> _To do_
In the entries below, find the string "checkbox" and return each line holding it.

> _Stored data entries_
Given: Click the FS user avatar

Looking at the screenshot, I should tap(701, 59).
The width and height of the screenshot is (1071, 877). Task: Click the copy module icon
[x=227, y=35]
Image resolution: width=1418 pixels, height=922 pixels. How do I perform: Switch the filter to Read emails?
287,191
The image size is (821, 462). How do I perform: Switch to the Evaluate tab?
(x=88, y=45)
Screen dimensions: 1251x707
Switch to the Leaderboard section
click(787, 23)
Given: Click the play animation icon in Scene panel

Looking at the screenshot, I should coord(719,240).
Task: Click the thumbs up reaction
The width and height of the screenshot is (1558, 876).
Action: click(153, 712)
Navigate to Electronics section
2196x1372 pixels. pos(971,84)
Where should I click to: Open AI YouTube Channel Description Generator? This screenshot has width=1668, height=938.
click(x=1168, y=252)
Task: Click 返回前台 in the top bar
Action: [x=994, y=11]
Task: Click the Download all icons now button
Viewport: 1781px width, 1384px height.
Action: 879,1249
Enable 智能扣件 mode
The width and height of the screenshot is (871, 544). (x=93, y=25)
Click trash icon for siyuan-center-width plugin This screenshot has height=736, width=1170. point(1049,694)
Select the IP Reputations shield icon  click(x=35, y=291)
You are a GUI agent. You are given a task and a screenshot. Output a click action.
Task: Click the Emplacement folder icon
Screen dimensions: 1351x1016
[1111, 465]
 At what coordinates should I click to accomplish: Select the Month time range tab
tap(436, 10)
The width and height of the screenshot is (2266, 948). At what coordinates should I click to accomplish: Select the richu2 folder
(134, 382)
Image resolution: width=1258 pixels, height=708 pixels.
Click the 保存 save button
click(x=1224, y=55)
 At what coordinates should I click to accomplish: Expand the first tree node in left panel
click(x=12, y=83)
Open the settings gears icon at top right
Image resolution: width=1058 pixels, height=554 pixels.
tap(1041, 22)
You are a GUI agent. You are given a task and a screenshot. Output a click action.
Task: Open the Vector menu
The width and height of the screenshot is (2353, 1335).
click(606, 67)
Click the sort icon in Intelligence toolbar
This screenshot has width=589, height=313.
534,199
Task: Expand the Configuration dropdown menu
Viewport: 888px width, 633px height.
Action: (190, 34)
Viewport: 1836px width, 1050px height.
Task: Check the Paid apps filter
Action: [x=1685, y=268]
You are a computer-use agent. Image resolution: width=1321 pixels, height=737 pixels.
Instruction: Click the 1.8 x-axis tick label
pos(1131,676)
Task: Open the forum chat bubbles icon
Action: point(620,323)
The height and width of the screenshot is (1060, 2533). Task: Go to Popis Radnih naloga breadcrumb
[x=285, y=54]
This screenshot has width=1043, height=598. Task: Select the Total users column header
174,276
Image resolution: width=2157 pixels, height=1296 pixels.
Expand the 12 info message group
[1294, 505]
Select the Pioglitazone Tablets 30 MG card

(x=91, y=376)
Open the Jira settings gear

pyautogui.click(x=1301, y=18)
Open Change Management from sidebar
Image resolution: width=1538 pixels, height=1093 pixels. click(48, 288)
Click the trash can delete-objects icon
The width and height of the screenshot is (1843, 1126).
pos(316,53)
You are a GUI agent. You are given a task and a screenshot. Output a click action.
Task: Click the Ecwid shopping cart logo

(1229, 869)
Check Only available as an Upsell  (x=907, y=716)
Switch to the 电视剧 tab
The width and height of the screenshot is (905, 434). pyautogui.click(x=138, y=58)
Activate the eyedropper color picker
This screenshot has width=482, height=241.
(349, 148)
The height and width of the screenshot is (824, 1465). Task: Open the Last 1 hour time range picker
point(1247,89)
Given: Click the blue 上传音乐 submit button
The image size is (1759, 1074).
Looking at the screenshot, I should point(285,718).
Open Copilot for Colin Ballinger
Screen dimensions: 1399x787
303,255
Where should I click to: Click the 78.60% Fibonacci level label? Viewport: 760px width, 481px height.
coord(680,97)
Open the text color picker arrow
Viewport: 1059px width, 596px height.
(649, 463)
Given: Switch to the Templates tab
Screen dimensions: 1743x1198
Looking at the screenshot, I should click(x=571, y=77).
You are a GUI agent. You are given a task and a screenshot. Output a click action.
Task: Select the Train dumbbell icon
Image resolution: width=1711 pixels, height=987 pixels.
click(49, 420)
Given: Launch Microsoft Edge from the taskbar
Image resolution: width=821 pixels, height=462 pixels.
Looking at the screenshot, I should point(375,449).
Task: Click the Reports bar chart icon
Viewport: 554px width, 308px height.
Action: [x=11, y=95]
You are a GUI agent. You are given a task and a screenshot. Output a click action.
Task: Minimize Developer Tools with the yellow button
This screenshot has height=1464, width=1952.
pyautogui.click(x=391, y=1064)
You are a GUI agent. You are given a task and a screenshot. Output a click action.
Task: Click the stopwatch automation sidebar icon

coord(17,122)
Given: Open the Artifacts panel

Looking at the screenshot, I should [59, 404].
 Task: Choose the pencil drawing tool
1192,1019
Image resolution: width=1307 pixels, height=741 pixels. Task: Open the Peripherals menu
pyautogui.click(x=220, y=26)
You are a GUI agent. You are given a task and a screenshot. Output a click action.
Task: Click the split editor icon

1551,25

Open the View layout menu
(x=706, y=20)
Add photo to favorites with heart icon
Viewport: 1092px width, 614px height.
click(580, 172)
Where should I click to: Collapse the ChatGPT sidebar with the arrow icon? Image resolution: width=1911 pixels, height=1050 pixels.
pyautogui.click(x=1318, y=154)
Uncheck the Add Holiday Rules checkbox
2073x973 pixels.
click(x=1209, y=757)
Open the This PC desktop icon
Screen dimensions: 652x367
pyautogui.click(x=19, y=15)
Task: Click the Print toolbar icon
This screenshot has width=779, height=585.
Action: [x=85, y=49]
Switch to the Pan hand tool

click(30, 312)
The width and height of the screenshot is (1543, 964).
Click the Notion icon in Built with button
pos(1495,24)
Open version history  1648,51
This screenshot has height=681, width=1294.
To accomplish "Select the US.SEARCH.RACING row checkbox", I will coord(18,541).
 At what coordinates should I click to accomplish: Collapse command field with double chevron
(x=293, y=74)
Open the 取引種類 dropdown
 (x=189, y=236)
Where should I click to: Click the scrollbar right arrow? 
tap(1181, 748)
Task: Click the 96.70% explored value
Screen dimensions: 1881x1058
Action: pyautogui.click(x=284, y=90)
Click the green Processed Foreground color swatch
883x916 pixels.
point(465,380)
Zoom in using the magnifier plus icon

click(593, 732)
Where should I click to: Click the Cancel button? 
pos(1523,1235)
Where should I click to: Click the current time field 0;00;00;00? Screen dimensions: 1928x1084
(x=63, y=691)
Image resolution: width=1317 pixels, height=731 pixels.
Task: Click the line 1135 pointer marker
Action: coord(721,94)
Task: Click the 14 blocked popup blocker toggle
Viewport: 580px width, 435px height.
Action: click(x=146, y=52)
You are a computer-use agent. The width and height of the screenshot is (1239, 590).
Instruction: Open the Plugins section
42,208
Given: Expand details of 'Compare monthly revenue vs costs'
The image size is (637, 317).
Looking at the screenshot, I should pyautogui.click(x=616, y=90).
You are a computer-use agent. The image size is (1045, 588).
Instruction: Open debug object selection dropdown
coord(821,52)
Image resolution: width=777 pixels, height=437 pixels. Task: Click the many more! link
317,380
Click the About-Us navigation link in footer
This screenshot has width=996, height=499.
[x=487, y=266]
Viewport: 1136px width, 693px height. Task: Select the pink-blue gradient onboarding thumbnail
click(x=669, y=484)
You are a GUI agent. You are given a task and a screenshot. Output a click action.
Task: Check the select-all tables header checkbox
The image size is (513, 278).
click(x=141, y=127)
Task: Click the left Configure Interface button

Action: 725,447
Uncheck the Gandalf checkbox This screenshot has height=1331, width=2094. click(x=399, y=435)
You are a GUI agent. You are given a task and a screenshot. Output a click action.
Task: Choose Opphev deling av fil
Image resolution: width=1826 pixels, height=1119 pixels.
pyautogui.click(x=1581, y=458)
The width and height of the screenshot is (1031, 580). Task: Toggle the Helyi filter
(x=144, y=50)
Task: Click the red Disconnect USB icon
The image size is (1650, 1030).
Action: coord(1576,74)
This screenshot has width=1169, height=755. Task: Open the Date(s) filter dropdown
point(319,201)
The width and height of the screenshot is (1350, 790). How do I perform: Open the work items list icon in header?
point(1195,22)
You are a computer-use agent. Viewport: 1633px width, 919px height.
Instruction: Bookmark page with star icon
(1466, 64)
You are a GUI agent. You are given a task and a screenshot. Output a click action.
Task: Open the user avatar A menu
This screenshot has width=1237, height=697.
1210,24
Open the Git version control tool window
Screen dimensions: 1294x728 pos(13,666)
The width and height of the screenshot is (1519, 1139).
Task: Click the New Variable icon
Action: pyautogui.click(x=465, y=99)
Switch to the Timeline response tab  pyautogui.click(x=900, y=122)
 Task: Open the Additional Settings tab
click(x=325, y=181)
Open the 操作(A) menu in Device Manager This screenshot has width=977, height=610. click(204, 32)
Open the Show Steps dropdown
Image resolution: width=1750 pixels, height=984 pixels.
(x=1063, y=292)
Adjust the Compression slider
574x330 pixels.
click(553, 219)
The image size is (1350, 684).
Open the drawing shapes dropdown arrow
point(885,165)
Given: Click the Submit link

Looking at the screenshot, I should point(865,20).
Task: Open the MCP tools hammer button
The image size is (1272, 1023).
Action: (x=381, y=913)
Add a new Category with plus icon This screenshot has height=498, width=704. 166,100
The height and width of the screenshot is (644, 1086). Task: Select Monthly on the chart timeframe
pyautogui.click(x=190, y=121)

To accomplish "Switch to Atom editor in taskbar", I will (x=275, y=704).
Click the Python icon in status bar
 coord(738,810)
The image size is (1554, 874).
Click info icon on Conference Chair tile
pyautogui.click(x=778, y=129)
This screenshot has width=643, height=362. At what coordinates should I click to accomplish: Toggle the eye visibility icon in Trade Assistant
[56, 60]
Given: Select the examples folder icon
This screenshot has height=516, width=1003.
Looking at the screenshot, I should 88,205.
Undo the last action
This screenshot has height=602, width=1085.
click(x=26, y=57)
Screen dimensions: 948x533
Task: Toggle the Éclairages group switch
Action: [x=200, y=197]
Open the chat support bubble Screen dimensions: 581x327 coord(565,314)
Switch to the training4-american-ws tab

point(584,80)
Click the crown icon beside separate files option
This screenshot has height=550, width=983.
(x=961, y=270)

> _Output of the exercise_
Uncheck the Add Holiday Rules checkbox
To accomplish "Select the US.SEARCH.RACING row checkbox", I will coord(18,541).
Task: Check the select-all tables header checkbox
Uncheck the Gandalf checkbox This screenshot has height=1331, width=2094. click(x=399, y=435)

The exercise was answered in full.